In Britain, a shambolic government stumbles as it vainly seeks to cope with crises which are partly of its own making. Boris Johnson is a symptom as well as a cause of a deeper rot in the British state. His inadequacy as prime minister was long concealed by two fallacies: these were that he had first “got Brexit done” and had then brought Covid-19 under control through mass vaccination. Only in the past few months has it become clear to the public that neither claim is true and that the Johnson government, mired in scandal and indecision, does not know how to deal with them.
Britain may resemble Weimar in terms of government incapacity and division, but it is in America that the stench of Weimar has become overwhelming. The great weakness of German democracy in the 1920s was that several political parties, many state institutions and a large portion of the public felt no loyalty to the republic, or believed in its legitimacy, or were prepared to defend it.

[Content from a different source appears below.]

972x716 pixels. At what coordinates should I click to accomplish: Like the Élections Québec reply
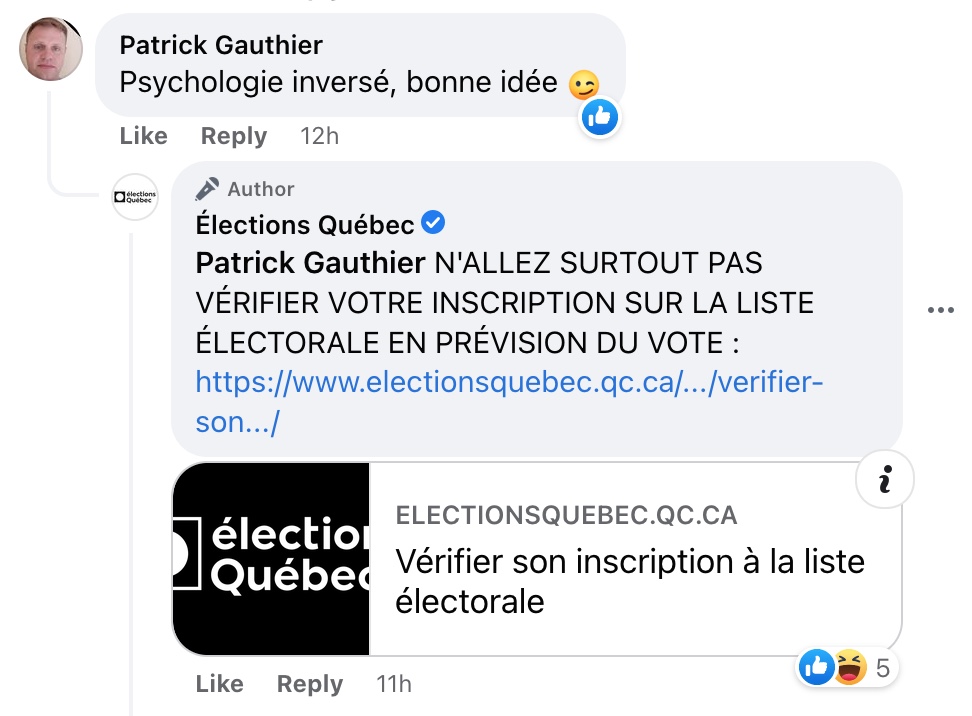click(x=219, y=684)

Much the same toxic pattern is now visible in the United States where democracy is facing a potentially terminal crisis, the gravity of which is frequently underestimated by non-Americans. What is happening does not fit in with their image of the US, whose divisions they usually underestimate. Donald Trump came closer than they – and many Americans – realise to reversing a free presidential election last year. Since then, the Trump-controlled Republican Party has been taking over the electoral apparatus in state after state to make sure they do not lose again in 2024. The mid-term elections in 2022 – when district boundaries will be gerrymandered in favour of the Republicans – will give them greater control of state legislatures and the appointment of electoral officials who oversee the counting of votes. This will help them to win swing states like Georgia, Pennsylvania, Wisconsin and Arizona which they lost in 2020.

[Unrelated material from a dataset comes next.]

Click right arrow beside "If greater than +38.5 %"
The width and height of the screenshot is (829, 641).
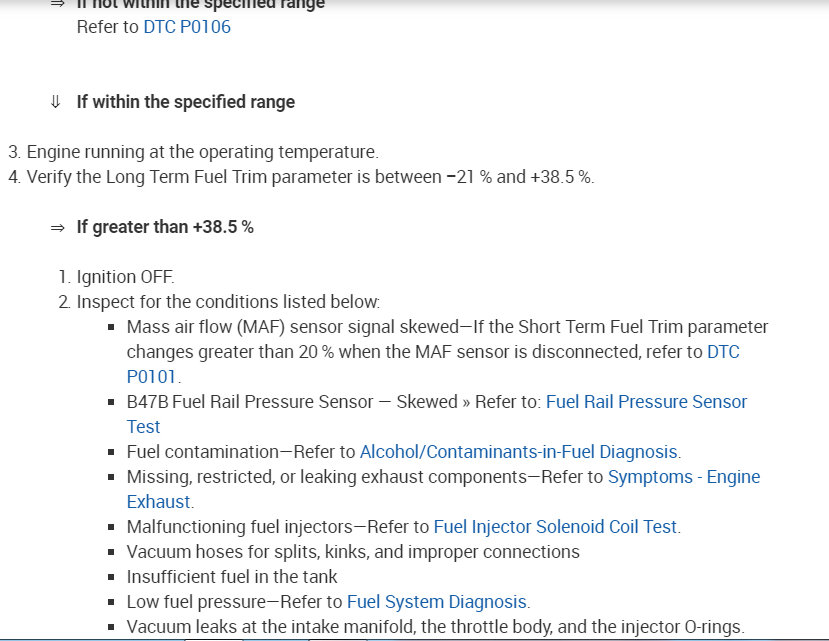point(57,227)
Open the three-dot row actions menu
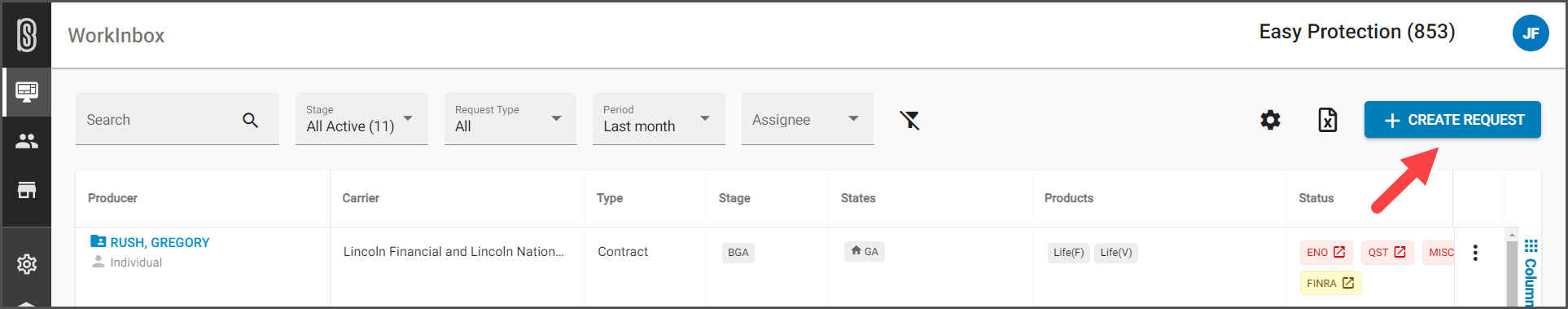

A conservative majority in the Supreme Court may well throw the final decision on electoral matters to the states, who will choose the winners pretty well regardless of the true popular vote. By rejecting the well-authenticated presidential election results, the Republicans are already following in the footsteps of authoritarian regimes and populist demagogues displacing democracy elsewhere in the world. Not even the founders of the Confederacy contested the validity of the vote for Abraham Lincoln in 1860, even though his election was the reason for their secession from the Union.

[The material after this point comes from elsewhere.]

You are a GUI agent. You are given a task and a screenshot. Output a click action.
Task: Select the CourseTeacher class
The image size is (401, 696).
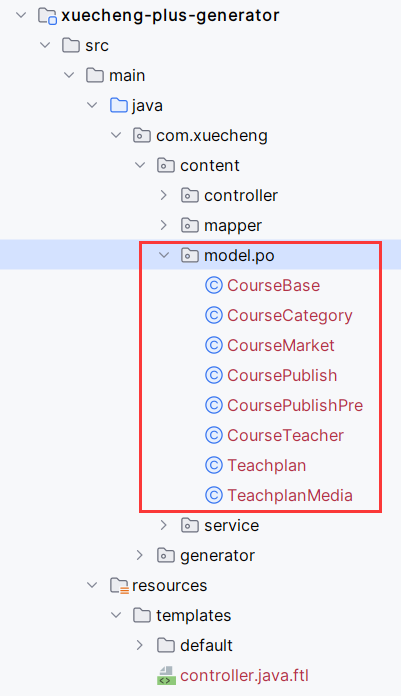click(286, 435)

Another ominous similarity between America and Weimar is the legitimisation of political violence by Trump and his supporters, whose fanaticism is often fuelled by fear that they are being displaced by non-whites. “You’re the people who built this nation,” Trump told a rally, some of whom went on to storm the Capitol on 6 January this year. “And we fight. We fight like hell. And if you don’t fight like hell, you won’t have a country any more.”
As was shown repeatedly during his presidency, there is nothing rhetorical about Trump’s call to arms. America is more divided than at any time since the Civil War, with little sign that President Biden is capable of leading a counter-attack in defence of democracy. His appeals to national unity sound limp and disengaged from the reality of the threat. This is despite the fact that he may go down in history as the last freely elected president of the United States.
Claud returned to Berlin in January 1933 when he witnessed the final days of the Weimar Republic. He found that “Storm Troopers were slashing and smashing up and down the Kurfuerstendamm [the main avenue in the city centre], and there were beatings and unequal battles in the city streets”. He reflected that he was just the sort of anti-Nazi whom these same Storm Troopers might like to beat to death, and took the train to Vienna 24 hours before Hitler became Chancellor.